The second thing I’ll just highlight is that reading is also one of these skills. And that’s incredibly important as a foundation. You learn to read and that’s the big set of skills. And then there are some other skills, of course, as you continue to read around how to identify certain passages and certain techniques and the illusions and things like that, but your ability to read and get the main idea from a passage or think critically, does become much more about your knowledge, which we’ll get into, but reading itself, there’s so much evidence of how to teach reading and get that skill really strong in the first few years of a child’s academic experience. And we don’t do it all that well, Diane today.

Diane: Michael, there’s a reason that reading was at the top of my list. And you’re really tapping into those reasons. You might not know this, but I was a reading teacher early on, but more important than that, reading is at the top of the list because I do believe, like you, that it is at the heart of the academic skills schools should be teaching all the way from our youngest learners all the way through high school. Some people think it just stops after a child initially learns to read, but that is not true. As we’ve shared before, schools across the country — and you just alluded to it — are truly failing students right now in the early years, by not ensuring that they learn to read.

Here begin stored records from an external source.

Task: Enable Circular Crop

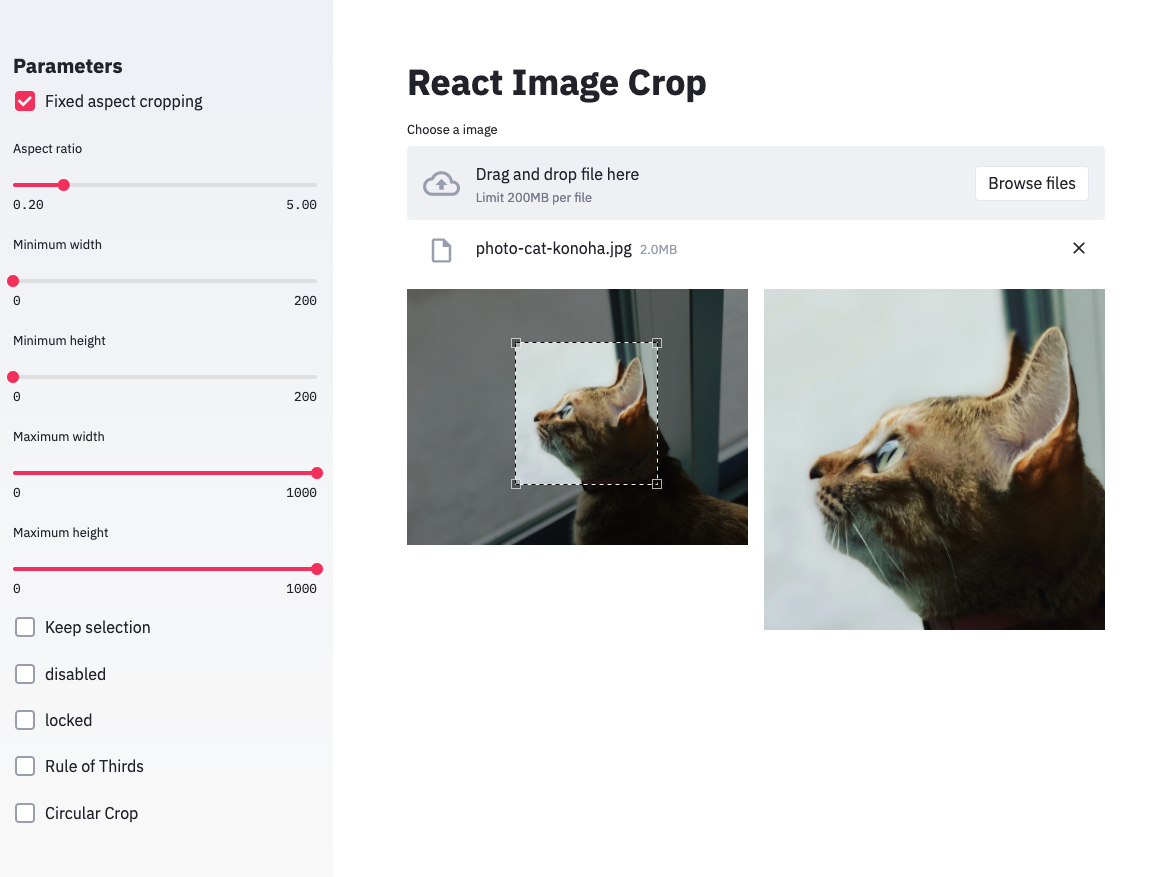Action: click(x=25, y=813)
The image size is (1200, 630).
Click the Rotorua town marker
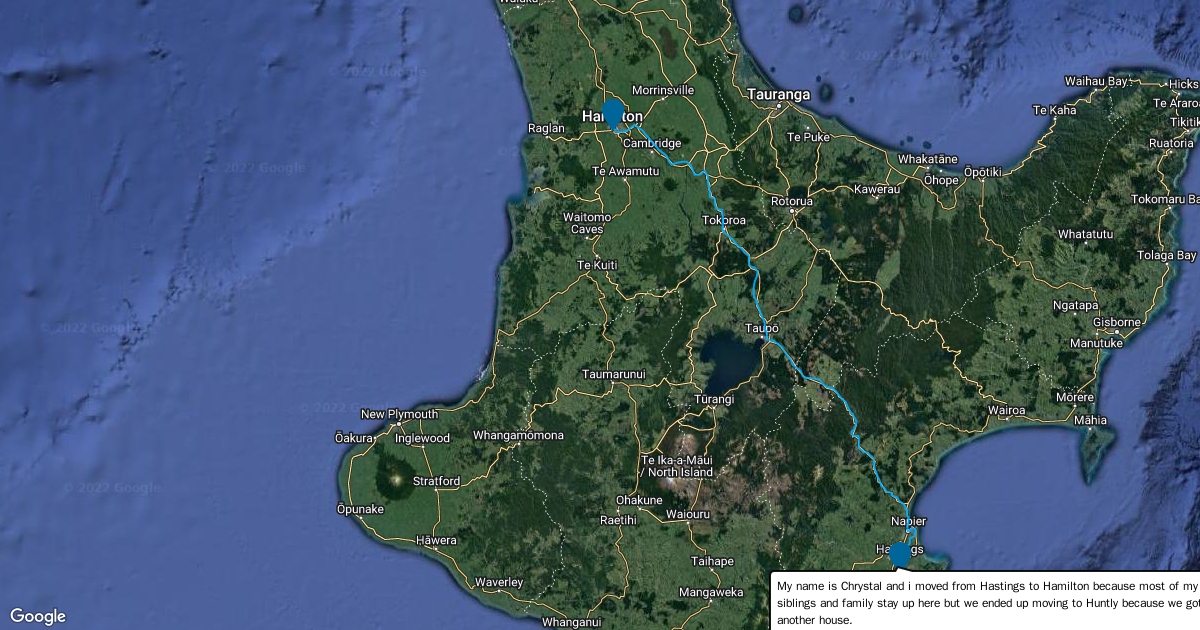pos(792,211)
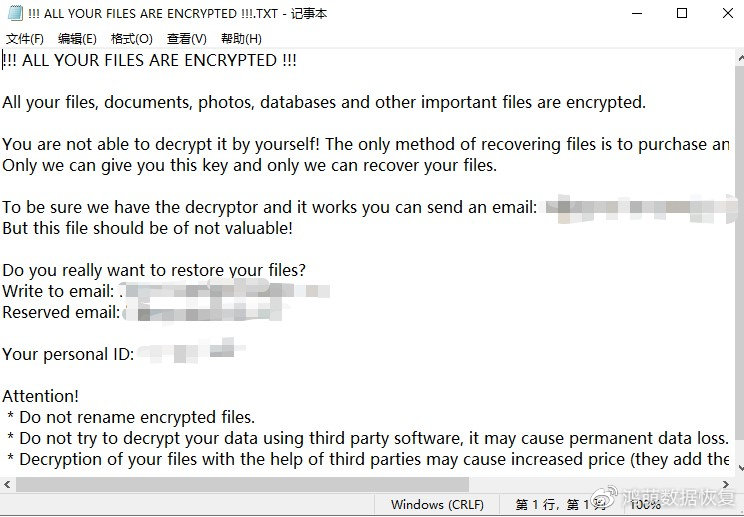Open the 编辑(E) menu
Viewport: 744px width, 517px height.
coord(77,39)
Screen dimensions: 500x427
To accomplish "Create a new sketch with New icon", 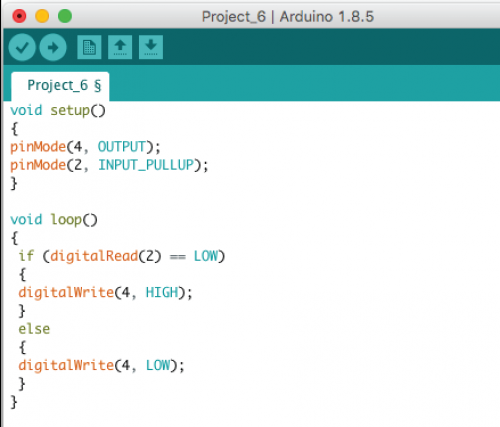I will (89, 47).
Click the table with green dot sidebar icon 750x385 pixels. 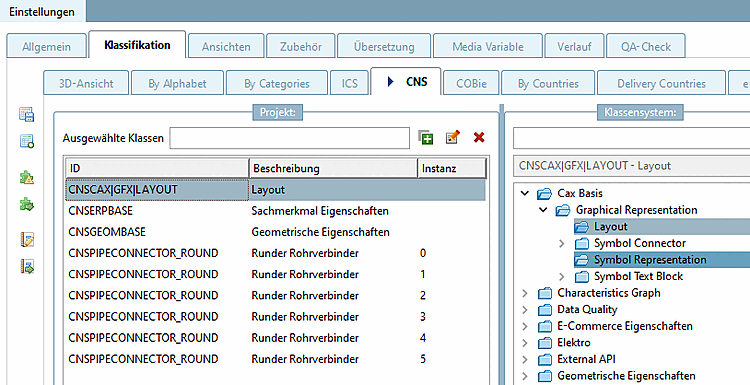click(x=26, y=142)
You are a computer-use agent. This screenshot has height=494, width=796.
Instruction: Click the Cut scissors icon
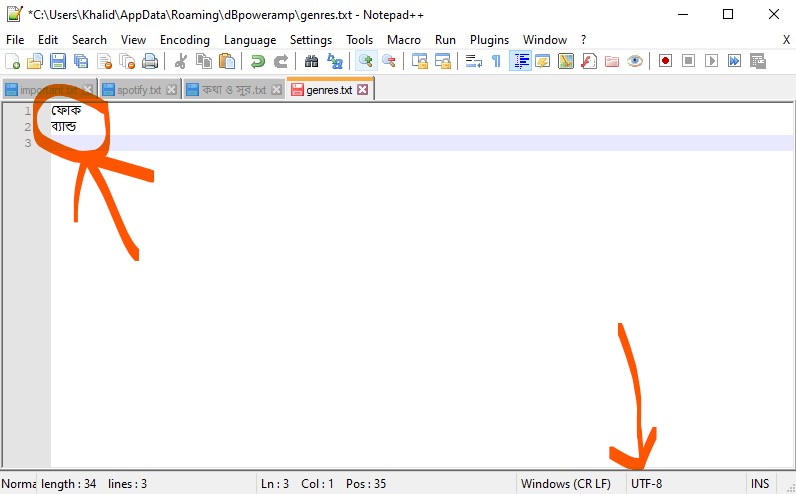click(x=181, y=61)
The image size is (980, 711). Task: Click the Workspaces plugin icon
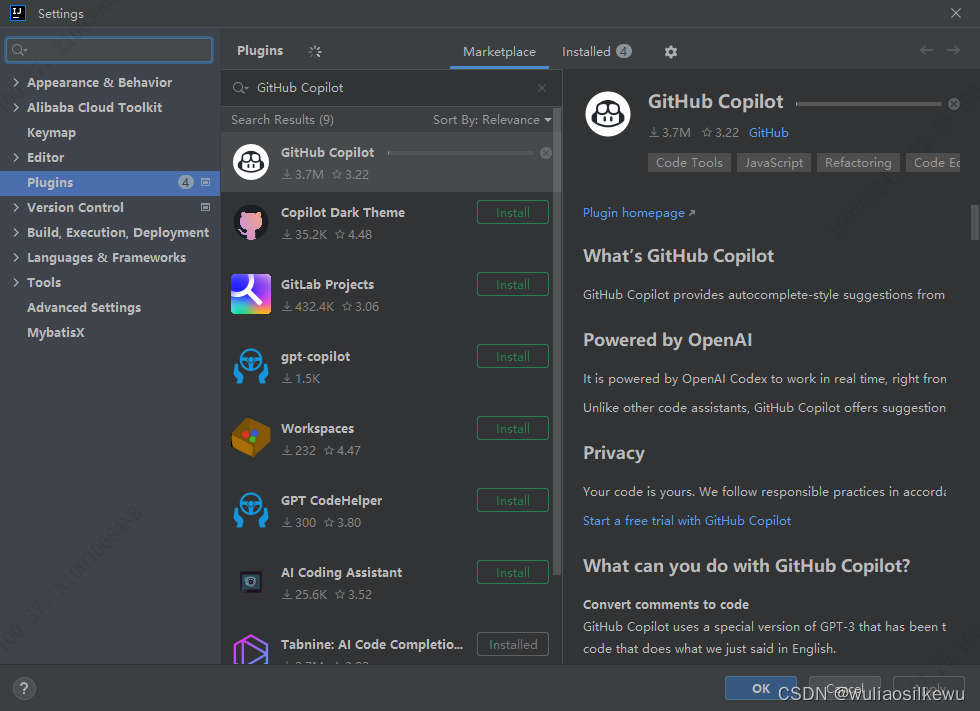tap(251, 438)
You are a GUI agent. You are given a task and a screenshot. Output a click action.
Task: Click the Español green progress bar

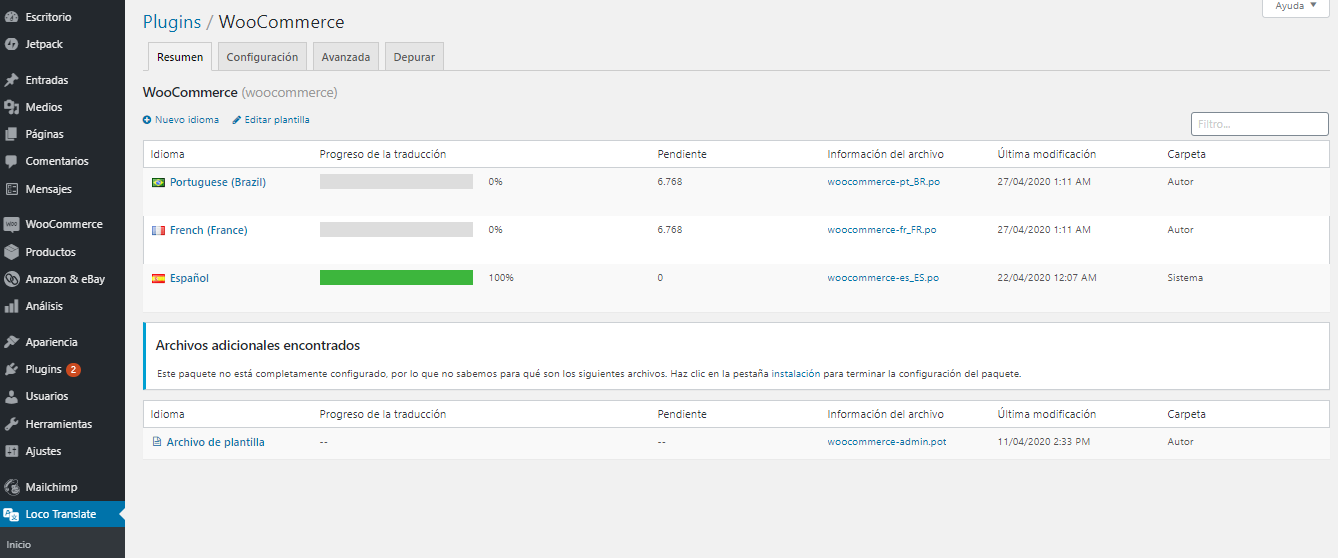tap(396, 278)
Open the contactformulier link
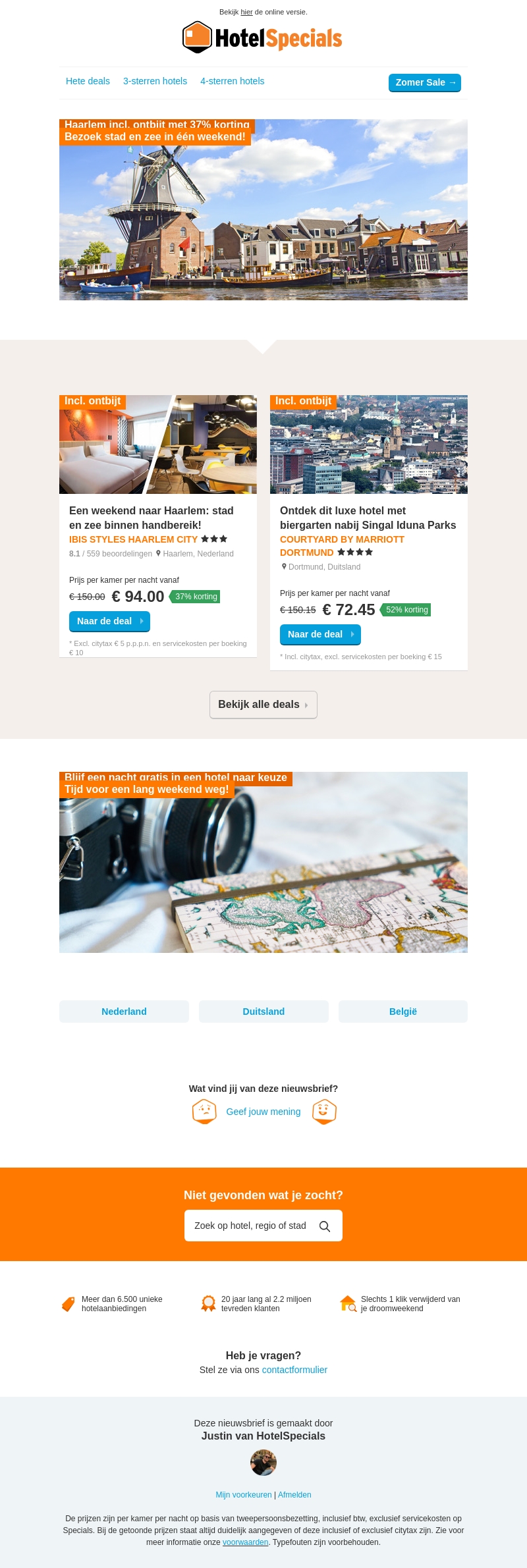 [x=294, y=1370]

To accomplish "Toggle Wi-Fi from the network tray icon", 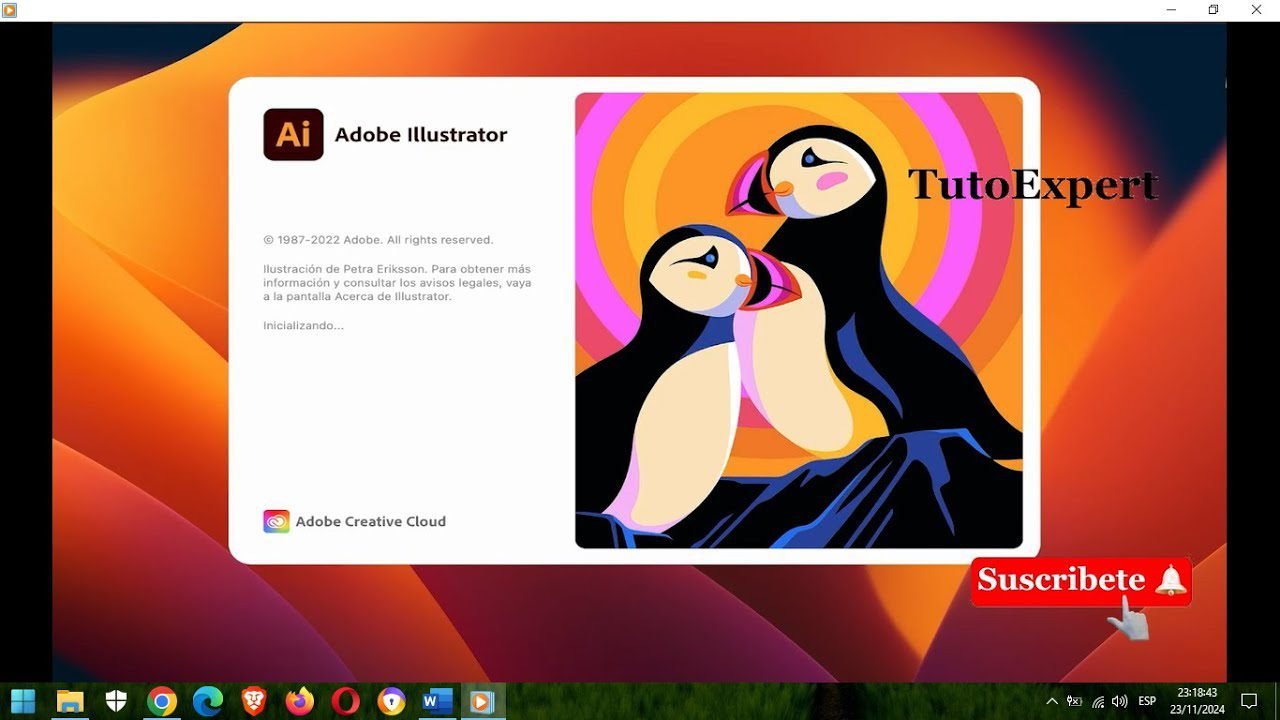I will tap(1097, 701).
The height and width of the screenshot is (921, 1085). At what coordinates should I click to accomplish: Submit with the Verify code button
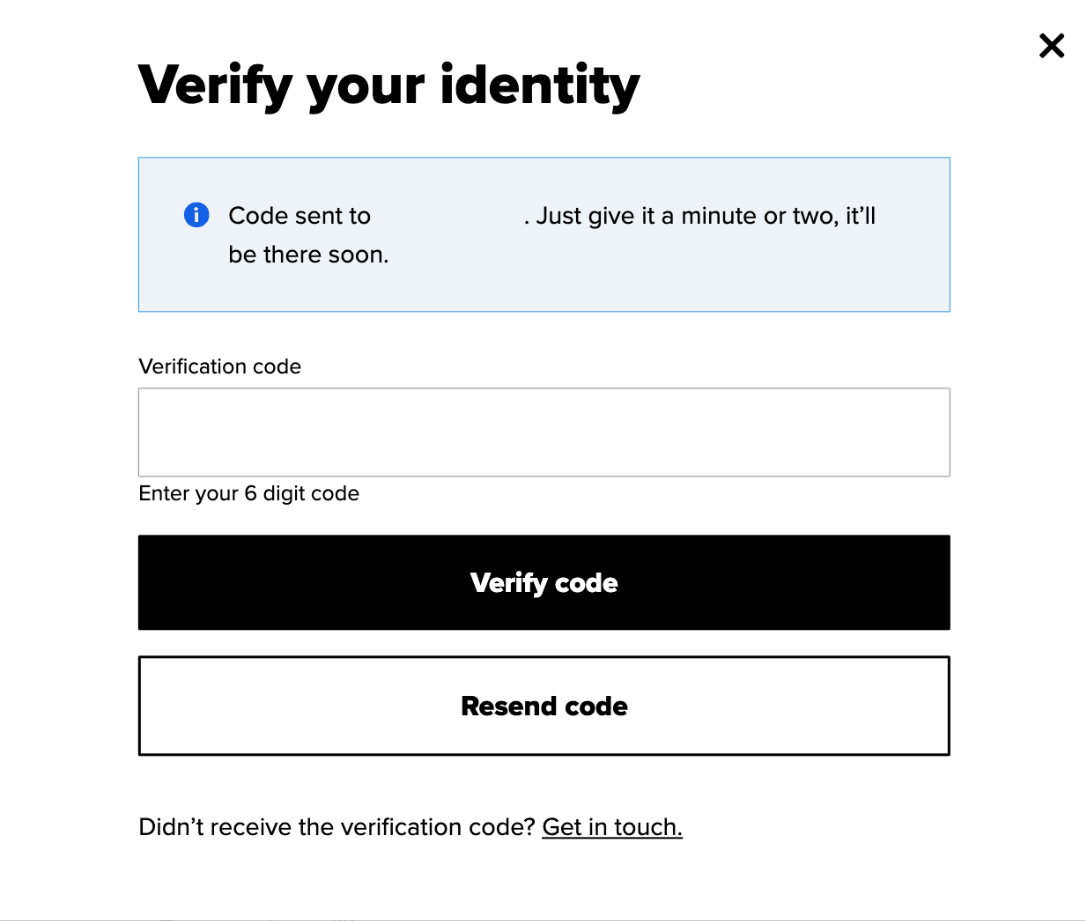point(544,582)
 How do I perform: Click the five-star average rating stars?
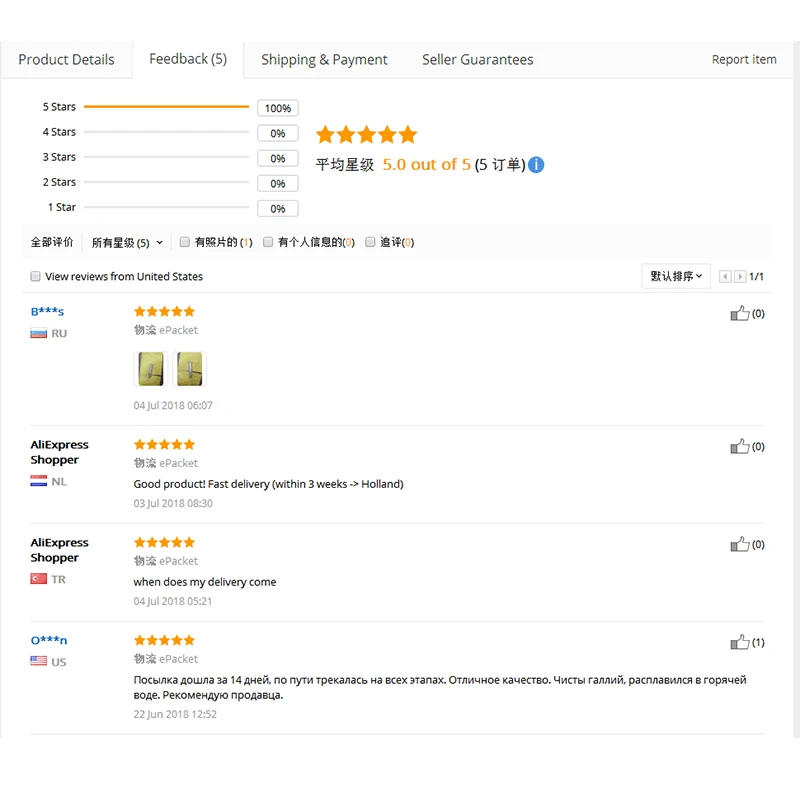coord(366,135)
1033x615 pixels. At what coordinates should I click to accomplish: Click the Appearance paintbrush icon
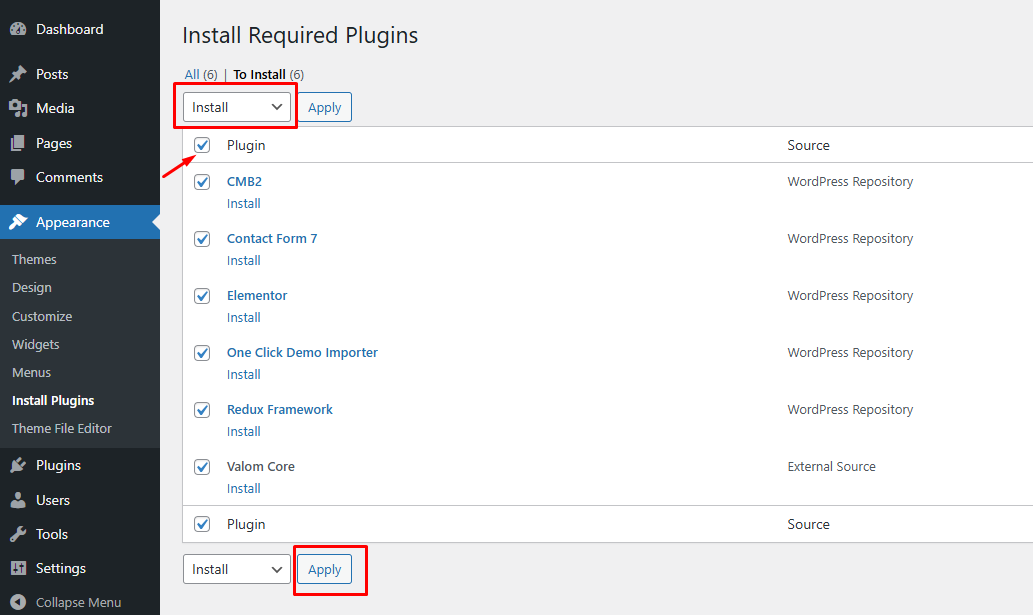[x=18, y=221]
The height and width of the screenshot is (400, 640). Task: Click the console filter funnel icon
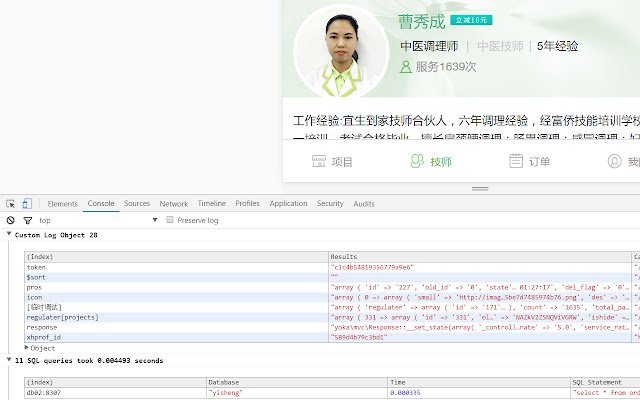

When those test scores come out about the number of fourth graders in our country who cannot read, this should be an emergency for everyone.

Primarily because it’s a solvable problem, it is in my view, what elementary schools should be completely focused on nailing. The fact that we’re not doing that right now needs to be addressed in our redesigned schools. It just has to be a non-negotiable that every child learns to read. And it doesn’t stop there. Once they’ve learned to read, as you just said, they need to continue to develop their reading skills, to read evermore challenging material, and for a variety of purposes. It’s also important to note here that the critics of skills-based approaches to school (I know it seems very strange that there are critics of skills-based approach to learning. Maybe there’s better names for them, but anyway) they point out that reading is dependent upon knowledge of what you’re reading about. What you just alluded to Michael, and so there is a truth, and there’s certainly a connection there, but the more that you know about the world, the better reader you are, because you know the content of what you’re reading. It enables you to be a better reader, but just like the habits list, these things are completely intertwined.

And so the pulling apart, dissecting, and preferencing one over the other is where we get into a problem. And so an elegant school design is going to come by integrating.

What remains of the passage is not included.